Accessing Private Members in C#

I recently created a class that needed internal visibility; however, I wanted to unit test the methods of the class. I always put my tests in a separate library and couldn't access my class to test it. This brought me to the question, how do you limit the visibility of your classes (or methods etc) in release code, but still make it visible enough to test?

I knew I could use reflection; however, I was looking for a simpler example. I've never gone down the reflection road for unit testing, but it sounds more complicated than necessary. I decided to use conditional compilation like so:

#if TESTING
public
#else
internal
#endif

Obviously, I changed my NAnt build file to define the conditional compilation symbol TESTING, compile, run NUnit, and recompile without the TESTING symbol.

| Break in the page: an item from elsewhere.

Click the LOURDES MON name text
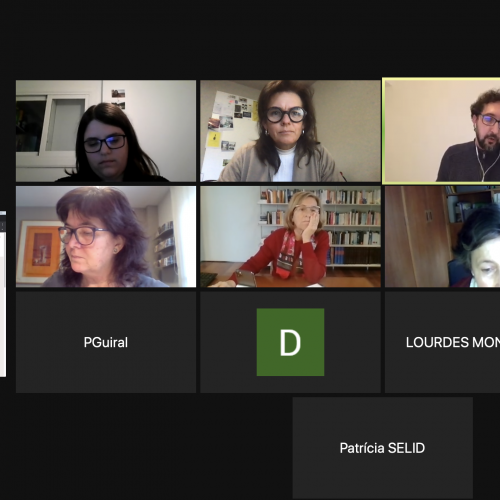 coord(453,342)
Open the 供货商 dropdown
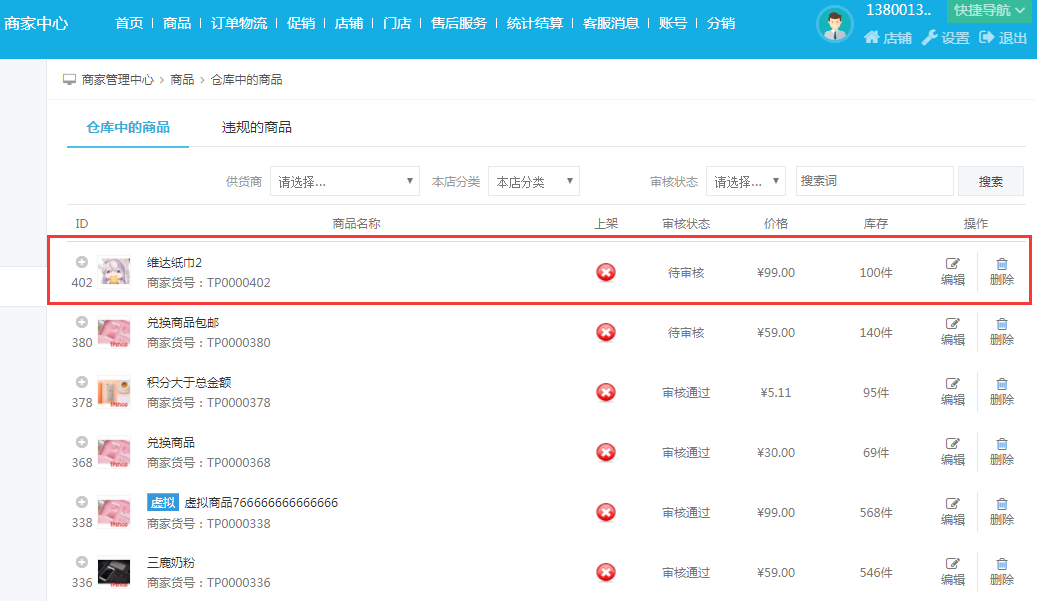The width and height of the screenshot is (1037, 601). tap(345, 181)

This worked, but made my method signatures ugly:

#if TESTING
public
#else
internal
#endif
void Foo()

So, I threw a #region into the mix and they now look like this

TESTING?public:internal
void Foo()

I heard another idea at ThoughtWorks. You could create a properly visible interface that you ask developers to code to. Then make your actual classes more visible to allow testing. This works also, but still increases complexity in my opinion. Also, I like to use NDoc to generate my documentation and it will document all my public classes that I'd probably like hidden. Sure, I can explicitly exclude things from NDoc, but that seems like a lot of work. Conditional compilation will give me correct visibility with the only sacrifice being my signature split to 2 lines.

4 comments:

  1. My concern with this approach is that you are not testing the code that goes into production.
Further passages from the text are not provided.